INAF U6087 Environmental advocacy: from interest to action
Tjossem takes student feedback to help shape all of his lessons. She is receptive to the passions of the students and integrates them into the subjects and assignments of the class. This particular course is shaped around the environmental interests of the students. These interests can arise from environmental justice or injustice as long as they fall within the realm of political information. The class brings environmental history to contextualize students’ contemporary interests, then complements them with ways to act on those passions.
Last year was the first year this course was taught. It incorporates a lot of information from books, treatises, journals and many other sources. One student focused on the topic of climate refugees – who recognizes them and whether there will be many in the near future. This student’s research has been used to inform the work of a leading NGO on the issue.
“I think we are on the cusp of a great awakening in society in general, and by many parts of society, that we cannot escape the biosphere,” Tjossem said. A rebirth or awareness of individuals being stewards of our Earth is of the utmost importance. She explains that concern for the well-being of the planet can be used to form a sense of stewardship which can be fostered in several ways. There are so many ways to interact with the natural world, she insists; There is something for everyone. Learning to balance a student’s interest with how to make a better world is key.
Tjossem believes that these courses can help students who want to do something satisfying in their life. When people work for the class, they can learn more about themselves, learn topics, and be part of a larger community of activists and professionals. She cares about her students, their professional trajectories and tries to help them understand how to shape their career. A better understanding of environmental management processes is useful for everyone. Today, in the face of increasingly critical challenges, we fortunately have remarkable new and old tools for approaching our relationship with the environment.

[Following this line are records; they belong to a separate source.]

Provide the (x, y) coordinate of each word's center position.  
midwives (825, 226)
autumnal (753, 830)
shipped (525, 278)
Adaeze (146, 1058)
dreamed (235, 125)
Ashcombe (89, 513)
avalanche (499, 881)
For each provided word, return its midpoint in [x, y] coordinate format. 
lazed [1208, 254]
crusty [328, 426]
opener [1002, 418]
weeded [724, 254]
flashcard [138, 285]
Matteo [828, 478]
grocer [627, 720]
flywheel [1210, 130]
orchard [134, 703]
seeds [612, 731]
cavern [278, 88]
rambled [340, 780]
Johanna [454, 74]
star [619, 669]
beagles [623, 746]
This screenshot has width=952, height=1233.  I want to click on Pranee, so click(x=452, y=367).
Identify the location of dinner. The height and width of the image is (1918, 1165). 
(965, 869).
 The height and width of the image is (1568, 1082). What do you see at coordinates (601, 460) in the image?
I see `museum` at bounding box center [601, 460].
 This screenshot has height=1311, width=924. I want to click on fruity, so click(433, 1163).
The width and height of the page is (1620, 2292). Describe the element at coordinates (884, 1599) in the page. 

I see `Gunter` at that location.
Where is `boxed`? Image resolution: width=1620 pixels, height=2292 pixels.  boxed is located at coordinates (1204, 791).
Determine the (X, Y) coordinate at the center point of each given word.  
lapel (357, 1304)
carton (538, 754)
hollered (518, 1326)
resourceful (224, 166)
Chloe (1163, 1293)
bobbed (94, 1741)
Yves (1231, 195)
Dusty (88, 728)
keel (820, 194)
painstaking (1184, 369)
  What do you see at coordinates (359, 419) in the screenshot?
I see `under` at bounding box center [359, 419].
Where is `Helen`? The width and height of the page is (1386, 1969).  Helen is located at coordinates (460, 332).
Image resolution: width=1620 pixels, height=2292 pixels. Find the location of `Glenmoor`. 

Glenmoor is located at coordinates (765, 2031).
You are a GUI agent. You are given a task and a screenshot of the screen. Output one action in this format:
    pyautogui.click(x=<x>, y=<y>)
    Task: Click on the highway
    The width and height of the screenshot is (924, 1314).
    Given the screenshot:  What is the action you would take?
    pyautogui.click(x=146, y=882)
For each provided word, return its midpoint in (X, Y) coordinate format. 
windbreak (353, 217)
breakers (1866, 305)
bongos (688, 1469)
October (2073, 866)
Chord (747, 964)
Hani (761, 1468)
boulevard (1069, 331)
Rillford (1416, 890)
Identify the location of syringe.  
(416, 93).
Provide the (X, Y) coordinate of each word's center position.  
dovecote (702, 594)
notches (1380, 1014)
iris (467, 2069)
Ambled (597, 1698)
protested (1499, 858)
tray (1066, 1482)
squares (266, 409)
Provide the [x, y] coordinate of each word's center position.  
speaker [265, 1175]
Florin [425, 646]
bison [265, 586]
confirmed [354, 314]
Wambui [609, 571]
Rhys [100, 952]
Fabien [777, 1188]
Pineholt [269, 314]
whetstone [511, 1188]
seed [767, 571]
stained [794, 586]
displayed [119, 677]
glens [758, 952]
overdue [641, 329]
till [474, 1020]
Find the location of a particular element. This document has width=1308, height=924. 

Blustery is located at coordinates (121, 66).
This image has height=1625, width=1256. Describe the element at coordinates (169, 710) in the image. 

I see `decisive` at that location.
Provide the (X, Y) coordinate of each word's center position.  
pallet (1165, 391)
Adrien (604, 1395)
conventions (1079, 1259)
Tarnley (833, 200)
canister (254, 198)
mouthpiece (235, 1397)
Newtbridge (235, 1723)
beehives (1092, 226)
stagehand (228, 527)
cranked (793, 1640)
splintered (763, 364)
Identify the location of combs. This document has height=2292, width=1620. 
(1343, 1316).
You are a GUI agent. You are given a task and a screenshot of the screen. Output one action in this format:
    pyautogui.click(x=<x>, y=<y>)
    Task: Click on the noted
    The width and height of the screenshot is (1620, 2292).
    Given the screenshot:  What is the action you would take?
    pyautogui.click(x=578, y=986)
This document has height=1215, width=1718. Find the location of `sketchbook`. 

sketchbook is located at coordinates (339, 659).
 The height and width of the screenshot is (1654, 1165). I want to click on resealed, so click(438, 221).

The advocacy class in general deals with the roots of environmental injustice and the climate crisis movement. While such matters may be dark and the next steps for action are uncertain, Tjossem emphasizes the hope and optimism his students give him through their passion to help the planet and its people.
Both courses are available for enrollment for all graduate students. They have historically had mixed enrollments within the university. Any questions about the courses can be sent to Professor Tjossem at [email protected]
Taylor Goto is a former Climate and Society Program, class of 2021.